_Directions for this task_. Copy out exactly, and only, the lines from the one containing "How do I perform: Click" through the end of the entries. No pictures.
─── Working data ───
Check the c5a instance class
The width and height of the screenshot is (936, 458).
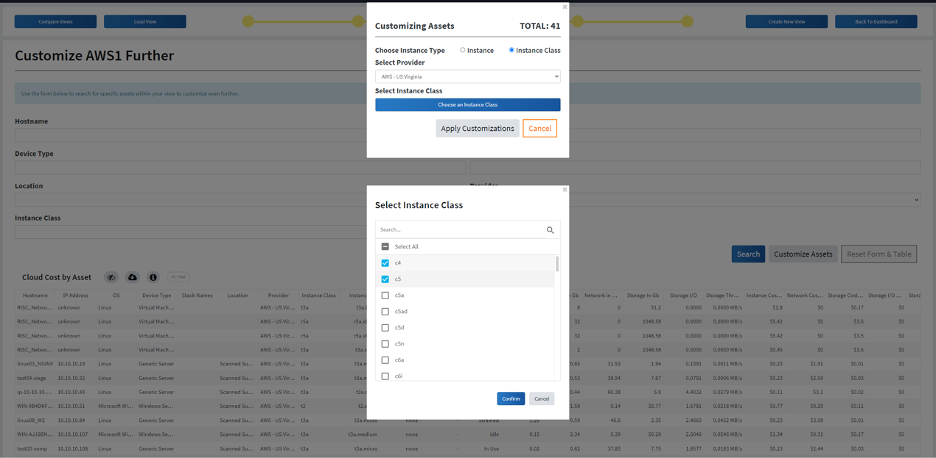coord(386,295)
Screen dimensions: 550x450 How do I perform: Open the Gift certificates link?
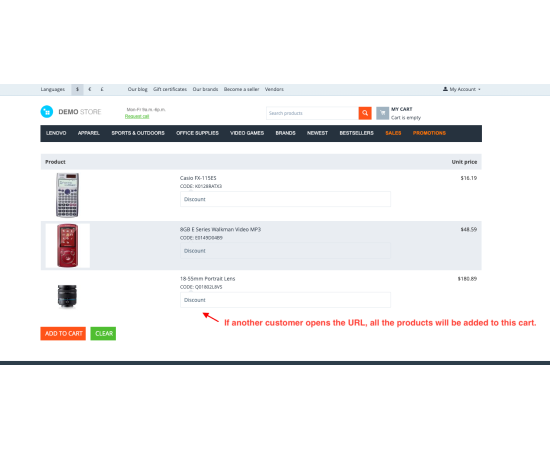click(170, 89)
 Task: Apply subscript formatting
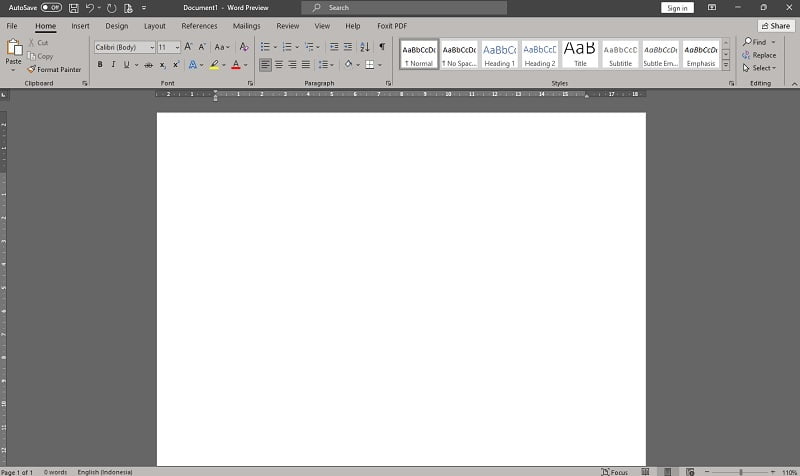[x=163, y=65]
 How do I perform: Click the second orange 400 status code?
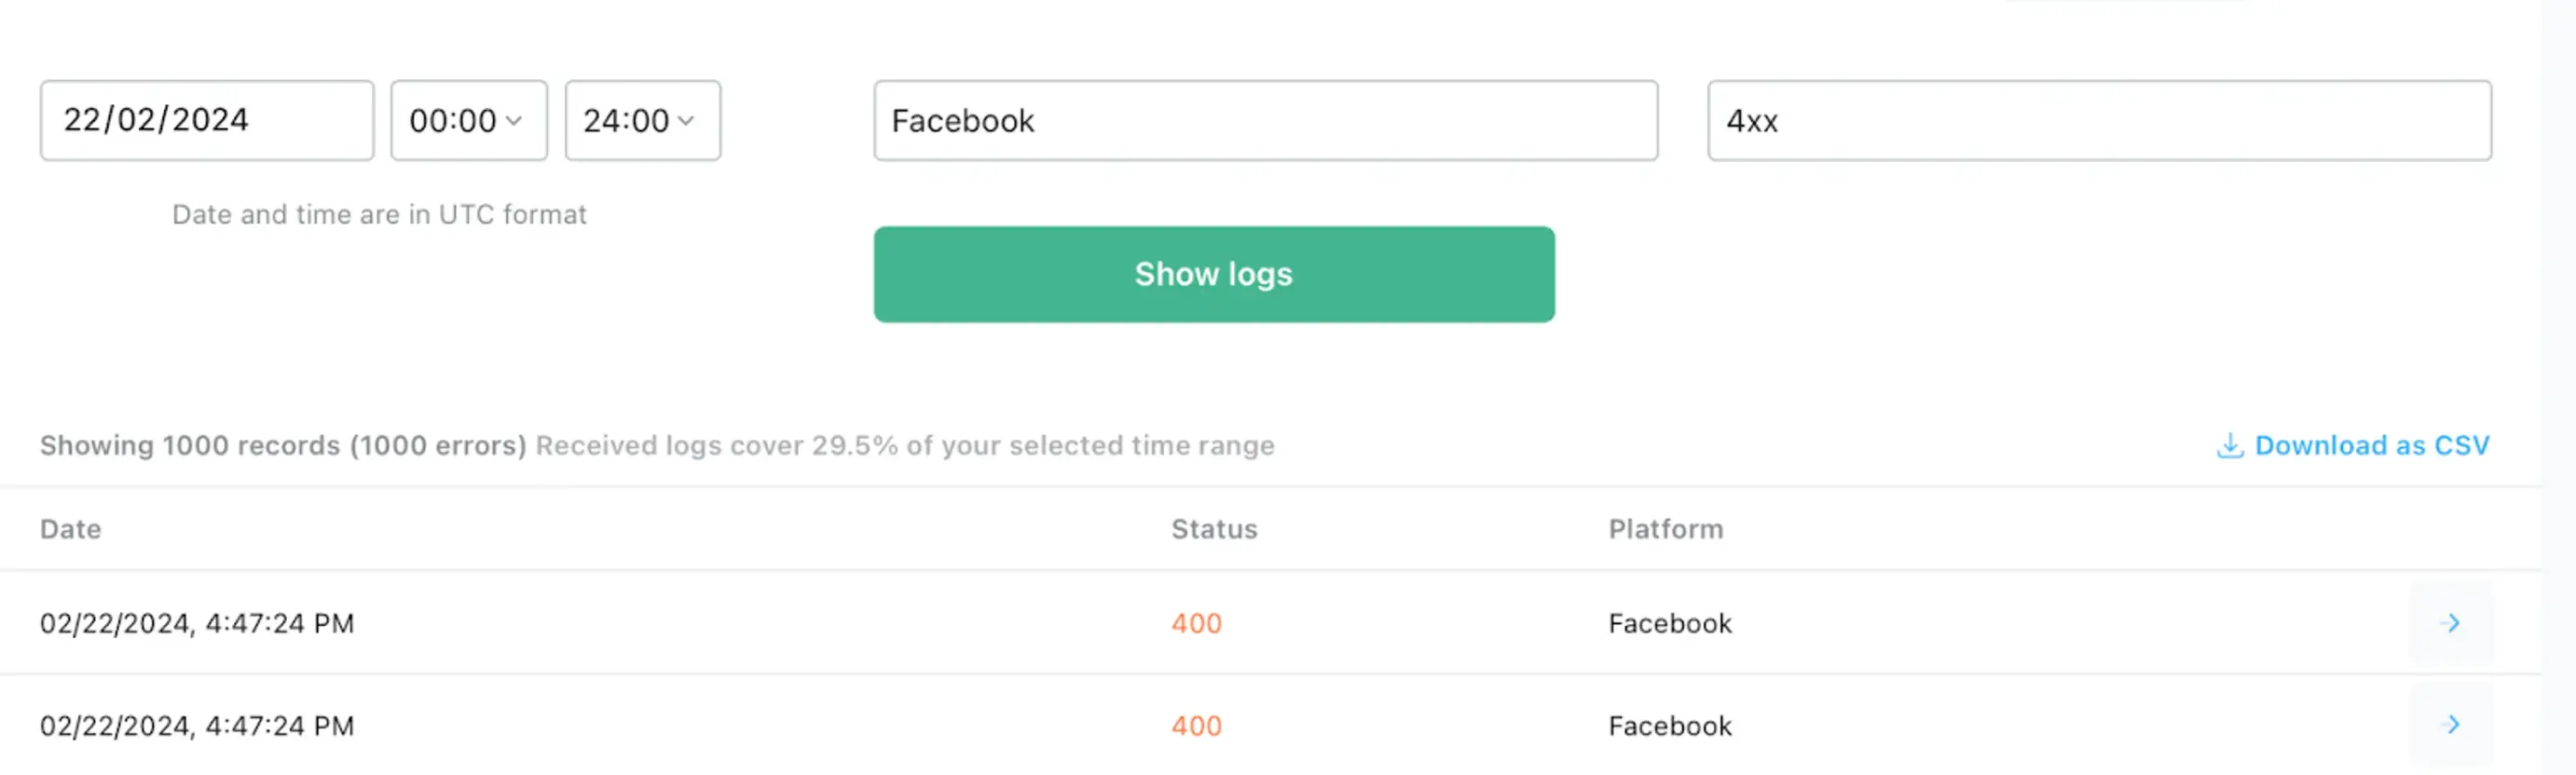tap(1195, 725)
───
_Solution to the exercise_.
 How do I perform: Click the second orange 400 status code?
tap(1195, 725)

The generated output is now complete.